Она смерила его гневным взглядом, но маленький человечек впал в такую ярость, что уже ничего не замечал… он топал ногами, отчаянно жестикулировал и брызгал слюной.
– Кто просил вас ввязываться в это дело? – бушевал достойный прево. – Извольте отвечать, Мелани! У вас нет никаких прав…
На эту тираду последовал мгновенный безжалостный ответ.
– У любой женщины есть право, – холодно промолвила она, – выбирать между мужеством и трусостью, между низостью и благородством, между глупостью и умом!
Удар попал в цель, ибо мэтр Амбруаз Льебо побагровел и задохнулся от бешенства.
Разумеется, Лагардеру сейчас было совсем не до шуток, но он не смог устоять перед искушением – ведь совсем недавно насмешка была главным его оружием, и в обличье горбуна он разил своих врагов меткими остротами. Толстяк просто напрашивался на то, чтобы его проучили. Анри не забыл, как чванливо вел себя прево утром, осмелившись даже прибегнуть к угрозам – пусть смехотворным, но все-таки оскорбительным!
Итак, он подмигнул губернатору де Фловилю, который тихонько посмеивался в углу, а затем обратился к супругу прекрасной Мелани:
– Сударь, ваш справедливый гнев вполне понятен, но вы не должны забывать, что это всего лишь последний поцелуй приговоренного к смерти…
Льебо попятился.
– Именно так! – продолжал Анри, невольно переходя на гнусавую интонацию Эзопа Второго [27]. – С чего вы, собственно, взяли, что я Лагардер? Может быть, я просто обманул вас всех и твердо решил похитить у вас сердце вашей жены?
– Вы… так вы не Лагардер? – пролепетал несчастный, отступив до самой стены.

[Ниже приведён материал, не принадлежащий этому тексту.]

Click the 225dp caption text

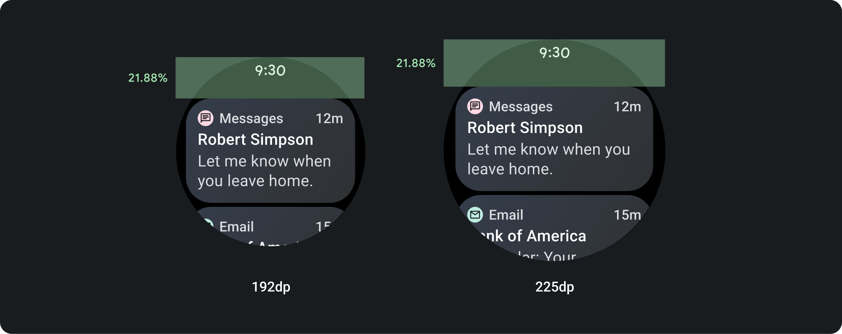pos(554,287)
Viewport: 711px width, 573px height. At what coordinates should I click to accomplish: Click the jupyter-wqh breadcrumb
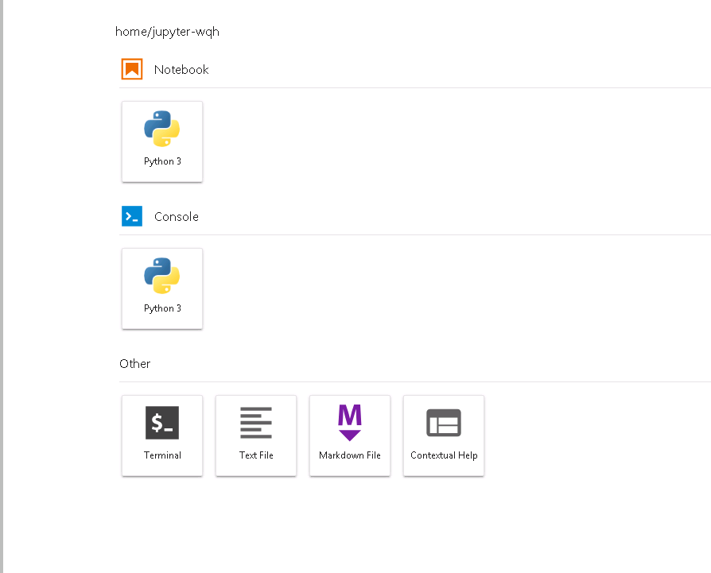184,32
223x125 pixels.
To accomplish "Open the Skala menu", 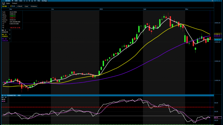I will coord(8,3).

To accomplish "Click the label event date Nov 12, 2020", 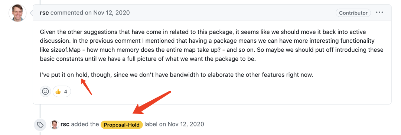I will [186, 125].
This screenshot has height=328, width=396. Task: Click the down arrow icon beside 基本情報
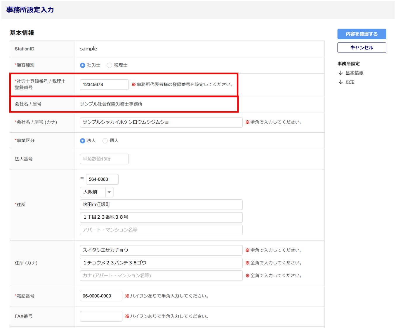tap(341, 73)
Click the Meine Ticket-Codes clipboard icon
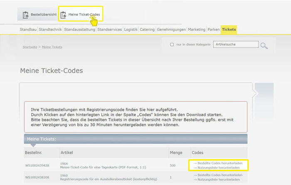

– Возможно, да, возможно, нет, – протянул шевалье. – Мне столько об этом твердили… да вы же первый и начали… что теперь я теряюсь в догадках, кто я такой. И если окажется, что я и впрямь самый обыкновенный убийца, то меня это не слишком удивит. – И, повернувшись к молодой женщине, он добавил, сохраняя выражение полной серьезности на лице: – Скажите лишь слово, мадам, и я увезу вас с собой…
– Мелани! Мелани! – закричал в отчаянии маленький прево. – Не покидай меня! Останься со мной! А вы, сударь, кто бы вы ни были, должны немедленно уехать… и как можно дальше! О, господин губернатор! Умоляю вас, прикажите открыть ему ворота… только пусть он уедет один… и никогда больше не возвращается в Шартр!
– Да, я уеду, – сказал Лагардер, – и смерть будет подстерегать меня повсюду! Но пока я жив, помните: если вы посмеете хоть словом упрекнуть вашу жену, я узнаю об этом, и тогда настанет ваш последний час.
27
Эзопом Вторым прозвали Анри де Лагардера, скрывавшегося под обличьем горбуна (см. роман Поля Феваля «Горбун, или Маленький Парижанин»).